My hunch is that the standard salary model employed by most companies in the capitalist west is fundamentally broken.
The model is, theoretically, based on the idea that the greater responsibility and accountability you shoulder, the greater your salary in reward.
In the realm of a small business, where the owner is the principle benefactor of success as well as being the main loser in the event of failure this is a clear and effective mechanism.
In a pure capitalist model this probably works as well, if your company underperforms your shareholders oust you from the CEO seat.
But we in the UK (and the US as far as I can tell) are a long way from a pure capitalist model. Government-granted monopolies permeate our economy in the form of copyrights, patents and trademarks, monopoly and merger commissions rule against market-created monopolies, deals are done behind closed doors in clubs and meeting rooms that do not act in the best interests of the shareholders or customers, etc etc etc.
We all know this, but we put up with it because changing it is outside our sphere of influence.
Lobbyists and voting blocs have more say that we do, we resign ourselves to the inevitable.

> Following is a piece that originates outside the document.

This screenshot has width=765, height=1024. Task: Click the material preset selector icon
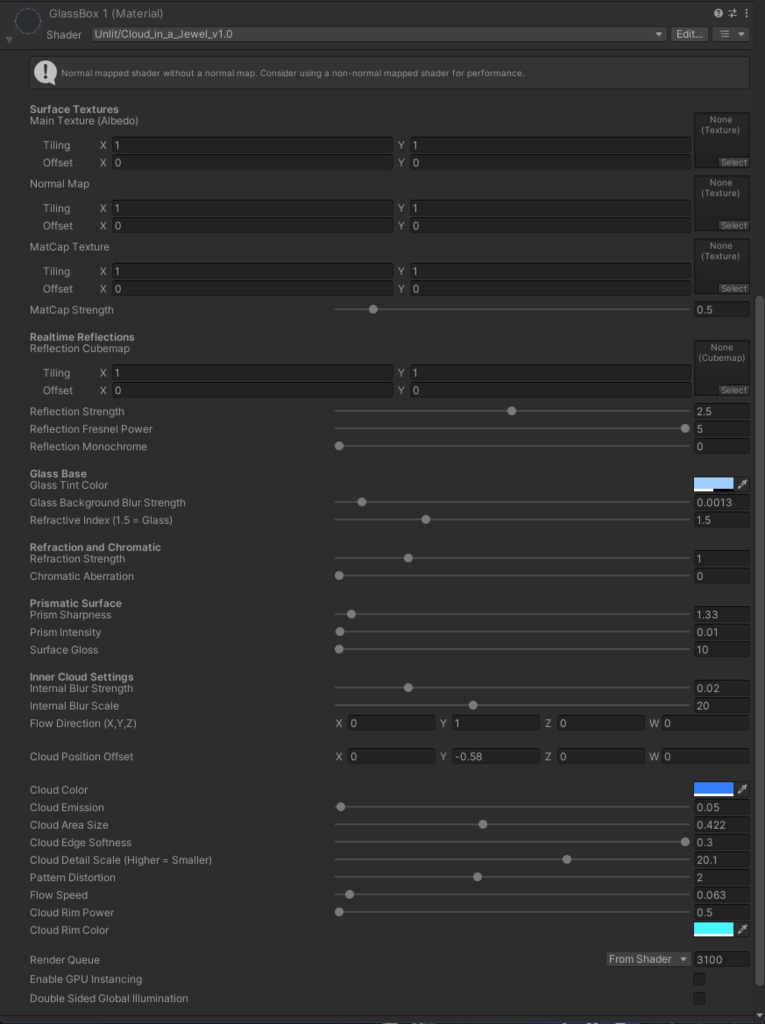[732, 13]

One of the reasons that it ends up being outside our influence is that there are actually a very small number of people at the top of the pyramid who not only wield a disproportionate influence in their domains, they also, through their connections to other members of this elite, have a disproportionate influence in other domains.
This effect is amplified by the “revolving door” by which people enter and leave government having made or influenced changes in the area that they subsequently work*.

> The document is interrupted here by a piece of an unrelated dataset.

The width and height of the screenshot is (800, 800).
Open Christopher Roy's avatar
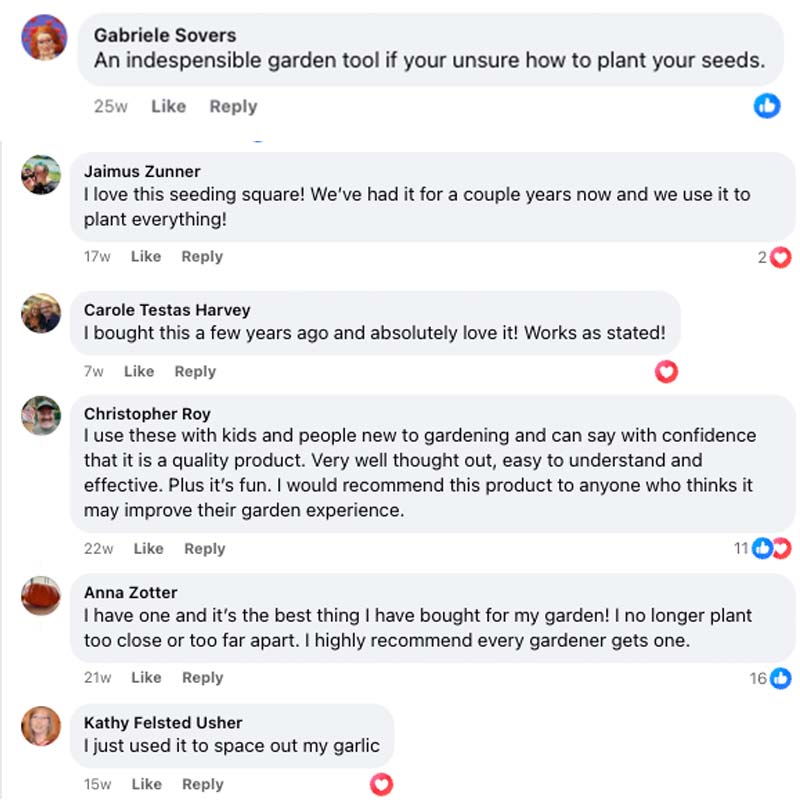tap(41, 416)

This is where Stephenson’s Responsibility Threshold comes in.
Basically my hypothesis states that at the bottom of the salary scale the risks incurred by the individual are far greater than the potential impact of their failures, whereas at the other end of the scale, the impacts of the failures are far greater than the risk incurred.

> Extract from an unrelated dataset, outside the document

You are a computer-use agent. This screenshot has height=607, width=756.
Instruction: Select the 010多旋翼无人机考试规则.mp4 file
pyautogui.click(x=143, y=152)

I’ve represented this on the graph below:
I hope this makes sense?
The bit where the business and personal impacts meet is Stephenson’s Responsibility Threshold and it represents two things:
Firstly, it is the point at which you can say someone is over-paid (to the right) or that you have a job that is unlikely to reward risk takers and innovation (to the left).
Secondly, and this is where I’m really straying into the realms of the completely unsupported hunch, it highlights the point at which true accountability stops.
To the left you have a state whereby the individual does not fully have the authority for the job they have been charged to do (they cannot be accountable because they have never truly been empowered).
To the right you have the situation of the exec who signs-off the work without understanding what they have improved. Effectively they cannot be accountable because they cannot be expected to understand everything that happens beneath them (see Andy Coulson and James Murdoch [claiming] not to know about the phone tapping at News International papers for example).
Fortunately the more cerebral media (and Private Eye especially) provides plenty of examples that I can use to back up my theory:
A recent study highlighted by the BBC found that Directors were more optimistic than their front line staff about the future in terms of the wider economy, their company in particular and their personal future if something were to go wrong. Sherlock Holmes was not required to figure out why this might be the case; not only are the rewards higher, the penalties are lower too.
A junior member of staff at NBC recently posted (on you tube) a video clip from the early 90s of a couple of journalists discussing (and failing to understand) what the internet is. 20 years later it’s very amusing and lots of people looked it up. The people in the clip subsequently showed it on their current morning chat show and had a good laugh about it. The employee who posted it was fired.
The Rotten Boroughs column of Private Eye*** is riddled with examples of people failing hugely in one exec job only to turn up in a similar one 6 months later having received both a pay-off and a pay in. The In the City column shows much the same in the corporate world and the tragicomic career of Geoff Hoon is a classic example for how it works in government.
So assuming that you’re in complete concordance with what I’ve written, the only question remains is, at what level does the threshold manifest itself? Obviously this will vary from company to company but I’m reckoning it’s in the region of £142,000 - $400,000.
*Google Richard Bowker for a prime example.** Some nice examples of reward for failure here:
David Liddiment, oversaw the collapse of ITVs ratings to its lowest level in 47 years, now a BBC trustee advising on Radio 4.
Sally Morgan, former Blair aide exposed in the cash-for-influence sting by Channel 4, now chair of Ofsted.
Lord Lang, former tory MP, got lucky under Major, rejected by his constituents in '97, now chairman of the Advisory Committee on Business Appointments.
You could make a list like this every fortnight that it comes out.